__Task prompt__. Filter the entries below down to the lines that hold "arrow".

__Data provided__.
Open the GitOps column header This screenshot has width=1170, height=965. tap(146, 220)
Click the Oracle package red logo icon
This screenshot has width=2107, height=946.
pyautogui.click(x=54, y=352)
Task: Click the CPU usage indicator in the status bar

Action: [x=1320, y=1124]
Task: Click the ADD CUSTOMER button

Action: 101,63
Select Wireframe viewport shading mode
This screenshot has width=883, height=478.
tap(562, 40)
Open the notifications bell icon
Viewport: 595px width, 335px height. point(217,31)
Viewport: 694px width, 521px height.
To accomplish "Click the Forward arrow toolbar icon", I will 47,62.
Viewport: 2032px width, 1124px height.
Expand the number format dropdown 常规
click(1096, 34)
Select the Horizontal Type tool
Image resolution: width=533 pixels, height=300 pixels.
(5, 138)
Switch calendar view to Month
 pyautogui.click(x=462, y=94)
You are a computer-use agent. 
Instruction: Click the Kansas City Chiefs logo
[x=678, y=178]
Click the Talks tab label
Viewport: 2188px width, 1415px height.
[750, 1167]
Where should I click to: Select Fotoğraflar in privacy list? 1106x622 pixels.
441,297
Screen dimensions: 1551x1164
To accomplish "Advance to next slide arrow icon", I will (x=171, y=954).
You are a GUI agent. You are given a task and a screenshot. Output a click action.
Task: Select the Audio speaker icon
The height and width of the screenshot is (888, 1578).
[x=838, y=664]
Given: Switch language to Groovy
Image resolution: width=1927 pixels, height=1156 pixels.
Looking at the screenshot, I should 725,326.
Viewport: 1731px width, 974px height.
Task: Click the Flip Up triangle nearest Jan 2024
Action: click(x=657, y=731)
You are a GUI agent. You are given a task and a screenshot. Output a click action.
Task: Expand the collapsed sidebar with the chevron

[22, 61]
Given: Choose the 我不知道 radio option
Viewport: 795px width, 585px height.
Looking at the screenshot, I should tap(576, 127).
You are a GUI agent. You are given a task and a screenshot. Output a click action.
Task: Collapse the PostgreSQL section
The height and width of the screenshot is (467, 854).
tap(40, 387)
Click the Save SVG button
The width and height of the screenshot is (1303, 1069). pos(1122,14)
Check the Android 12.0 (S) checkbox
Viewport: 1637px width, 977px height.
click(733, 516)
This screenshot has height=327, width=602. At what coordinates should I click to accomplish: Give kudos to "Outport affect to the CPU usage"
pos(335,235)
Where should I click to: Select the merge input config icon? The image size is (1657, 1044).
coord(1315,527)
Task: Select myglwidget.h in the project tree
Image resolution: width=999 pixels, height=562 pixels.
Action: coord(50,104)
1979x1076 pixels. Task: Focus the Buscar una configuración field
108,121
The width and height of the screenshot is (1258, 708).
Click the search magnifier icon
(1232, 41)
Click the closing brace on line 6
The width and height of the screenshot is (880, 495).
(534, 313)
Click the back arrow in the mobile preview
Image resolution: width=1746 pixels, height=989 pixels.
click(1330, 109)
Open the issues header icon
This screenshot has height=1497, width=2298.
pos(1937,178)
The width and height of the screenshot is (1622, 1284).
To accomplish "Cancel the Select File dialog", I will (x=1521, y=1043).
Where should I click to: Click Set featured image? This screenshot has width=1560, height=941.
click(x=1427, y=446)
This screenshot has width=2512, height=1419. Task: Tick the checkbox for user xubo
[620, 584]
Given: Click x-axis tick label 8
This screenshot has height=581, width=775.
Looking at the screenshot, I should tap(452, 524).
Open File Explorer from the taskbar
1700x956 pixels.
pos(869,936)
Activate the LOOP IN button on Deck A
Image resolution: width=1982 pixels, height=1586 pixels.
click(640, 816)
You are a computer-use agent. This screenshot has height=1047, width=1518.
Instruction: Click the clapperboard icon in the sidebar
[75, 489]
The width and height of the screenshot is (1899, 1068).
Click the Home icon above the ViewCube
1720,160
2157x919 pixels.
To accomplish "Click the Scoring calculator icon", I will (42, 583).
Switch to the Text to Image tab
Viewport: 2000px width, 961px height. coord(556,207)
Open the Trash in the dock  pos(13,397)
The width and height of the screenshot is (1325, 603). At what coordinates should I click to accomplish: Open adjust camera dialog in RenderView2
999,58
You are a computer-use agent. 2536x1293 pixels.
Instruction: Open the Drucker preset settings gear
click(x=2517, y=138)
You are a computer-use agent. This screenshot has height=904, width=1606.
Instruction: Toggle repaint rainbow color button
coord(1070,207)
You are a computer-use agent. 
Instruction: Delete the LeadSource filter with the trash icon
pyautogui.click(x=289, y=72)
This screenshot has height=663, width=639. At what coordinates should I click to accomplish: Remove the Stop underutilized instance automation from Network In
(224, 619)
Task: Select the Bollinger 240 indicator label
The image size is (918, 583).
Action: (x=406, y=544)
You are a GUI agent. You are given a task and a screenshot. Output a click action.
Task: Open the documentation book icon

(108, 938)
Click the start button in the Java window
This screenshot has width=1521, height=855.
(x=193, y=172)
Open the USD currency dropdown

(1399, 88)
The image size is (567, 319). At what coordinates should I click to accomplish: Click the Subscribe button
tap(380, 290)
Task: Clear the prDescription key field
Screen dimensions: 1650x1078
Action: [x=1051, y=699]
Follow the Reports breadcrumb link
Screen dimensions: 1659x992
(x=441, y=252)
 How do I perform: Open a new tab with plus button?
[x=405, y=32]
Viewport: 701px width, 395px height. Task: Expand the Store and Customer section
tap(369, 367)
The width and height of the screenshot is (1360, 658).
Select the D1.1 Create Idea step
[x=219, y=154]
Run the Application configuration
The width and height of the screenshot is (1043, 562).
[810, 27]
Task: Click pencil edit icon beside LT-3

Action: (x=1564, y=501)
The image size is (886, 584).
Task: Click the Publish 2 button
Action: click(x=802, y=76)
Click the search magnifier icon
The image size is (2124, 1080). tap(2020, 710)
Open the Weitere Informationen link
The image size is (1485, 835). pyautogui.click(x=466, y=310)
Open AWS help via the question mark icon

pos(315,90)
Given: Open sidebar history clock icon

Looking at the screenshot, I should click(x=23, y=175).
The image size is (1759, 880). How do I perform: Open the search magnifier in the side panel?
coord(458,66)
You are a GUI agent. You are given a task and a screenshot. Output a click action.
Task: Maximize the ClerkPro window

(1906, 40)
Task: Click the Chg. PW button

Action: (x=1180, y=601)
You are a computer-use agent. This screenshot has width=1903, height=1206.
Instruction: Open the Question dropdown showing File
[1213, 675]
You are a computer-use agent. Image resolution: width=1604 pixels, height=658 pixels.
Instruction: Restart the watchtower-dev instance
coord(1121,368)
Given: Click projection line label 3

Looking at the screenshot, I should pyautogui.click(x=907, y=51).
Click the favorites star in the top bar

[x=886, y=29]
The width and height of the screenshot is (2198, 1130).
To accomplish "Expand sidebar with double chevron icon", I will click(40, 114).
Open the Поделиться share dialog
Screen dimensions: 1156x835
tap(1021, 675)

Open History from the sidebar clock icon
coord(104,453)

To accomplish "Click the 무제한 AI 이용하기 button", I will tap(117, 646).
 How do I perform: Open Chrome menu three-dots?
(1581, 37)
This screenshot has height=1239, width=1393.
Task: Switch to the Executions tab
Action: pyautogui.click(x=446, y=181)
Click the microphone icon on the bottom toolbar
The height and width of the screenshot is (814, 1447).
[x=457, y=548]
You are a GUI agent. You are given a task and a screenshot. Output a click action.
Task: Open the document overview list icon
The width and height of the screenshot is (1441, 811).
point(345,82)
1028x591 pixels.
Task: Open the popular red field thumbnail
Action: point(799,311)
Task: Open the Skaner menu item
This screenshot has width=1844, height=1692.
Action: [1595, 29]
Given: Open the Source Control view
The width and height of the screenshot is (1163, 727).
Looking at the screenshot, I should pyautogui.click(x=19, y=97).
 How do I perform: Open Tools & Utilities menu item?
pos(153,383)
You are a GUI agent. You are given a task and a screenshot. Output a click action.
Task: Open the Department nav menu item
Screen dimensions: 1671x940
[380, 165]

__Exercise result__.
To accomplish "Click the Forward arrow toolbar icon", I will 47,62.
To accomplish "Advance to next slide arrow icon", I will (x=171, y=954).
Click the back arrow in the mobile preview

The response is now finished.